#### What to work on
Rewrite the piece on top French dishes starting at "9: Steak-frites –" and ending at "the world over.", replacing "fries" with "chips".

#### Reading passage

□ □ □

Top French dishes | Quality Villas

top french dishes

In honour of Taste Week (Semaine du Gout), Expedia have
surveyed the French public to find out what the nation’s favourite dishes are.
Taste Week is a nationwide event celebrating all that is great about French
cuisine, running everything from tasting sessions to workshops in locations
ranging from town centres to schools.

Below are the results, revealing the top ten dishes which
are a hit amongst the French. Whether you’re catching the sun’s rays at our
south of France villas or relaxing in the heart of the countryside, you need to
make sure you try some of these classics during your time in France.

10: Tomates Farcies – Translating into English as ‘stuffed
tomatoes’, this dish consists of juicy roasted tomatoes stuffed with
ingredients such as mushrooms, garlic and sausage meat.

9: Steak-frites – The French and Belgians have long debated
who created this dish, to little avail, but this classic combination of steak
and fries is loved the world over.

8: Couscous – Although originally from North Africa,
couscous has become a huge hit in France, and has been reworked in a number of
ways by the French.

7: Gigot d’Agneau – A delicious leg of lamb which can be
utter perfection when cooked correctly, seasoned with salt, pepper, garlic and
olive oil to make a meal to remember.

6: Moules-frites – Mussels and fries served in a creamy
white wine sauce. You’ll find this on the menus of brasseries all over France
but especially in the north and north-west.

5: Blanquette de Veau – A veal stew where the meat isn’t
browned. Instead the veal is cooked in stock or flavoured water to create a
rich and gamey dish.

□ □ □

#### Saved entries
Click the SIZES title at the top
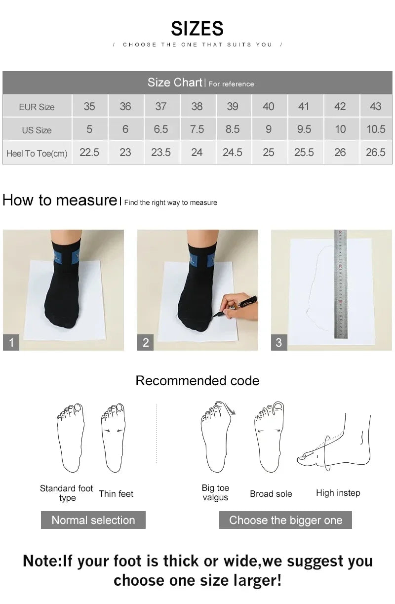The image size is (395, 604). point(197,29)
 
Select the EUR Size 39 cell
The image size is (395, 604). point(233,107)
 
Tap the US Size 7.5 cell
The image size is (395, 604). point(197,129)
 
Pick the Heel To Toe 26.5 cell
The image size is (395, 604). point(375,153)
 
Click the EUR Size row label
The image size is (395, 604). point(37,107)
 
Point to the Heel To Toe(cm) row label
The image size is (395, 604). point(37,154)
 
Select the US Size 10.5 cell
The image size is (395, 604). point(375,129)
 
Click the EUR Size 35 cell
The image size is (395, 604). point(89,107)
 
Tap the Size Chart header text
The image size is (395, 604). point(175,82)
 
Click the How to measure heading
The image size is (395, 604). point(59,201)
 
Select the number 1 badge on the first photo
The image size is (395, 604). point(11,342)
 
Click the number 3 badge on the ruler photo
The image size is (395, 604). point(279,342)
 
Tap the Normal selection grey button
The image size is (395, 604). point(93,520)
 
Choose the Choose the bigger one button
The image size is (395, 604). point(285,520)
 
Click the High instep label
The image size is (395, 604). point(338,493)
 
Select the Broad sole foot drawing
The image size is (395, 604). point(269,437)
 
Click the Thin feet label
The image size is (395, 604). point(116,494)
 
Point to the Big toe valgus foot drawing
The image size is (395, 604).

□ □ □

#### The completed task
9: Steak-frites – The French and Belgians have long debated
who created this dish, to little avail, but this classic combination of steak
and chips is loved the world over.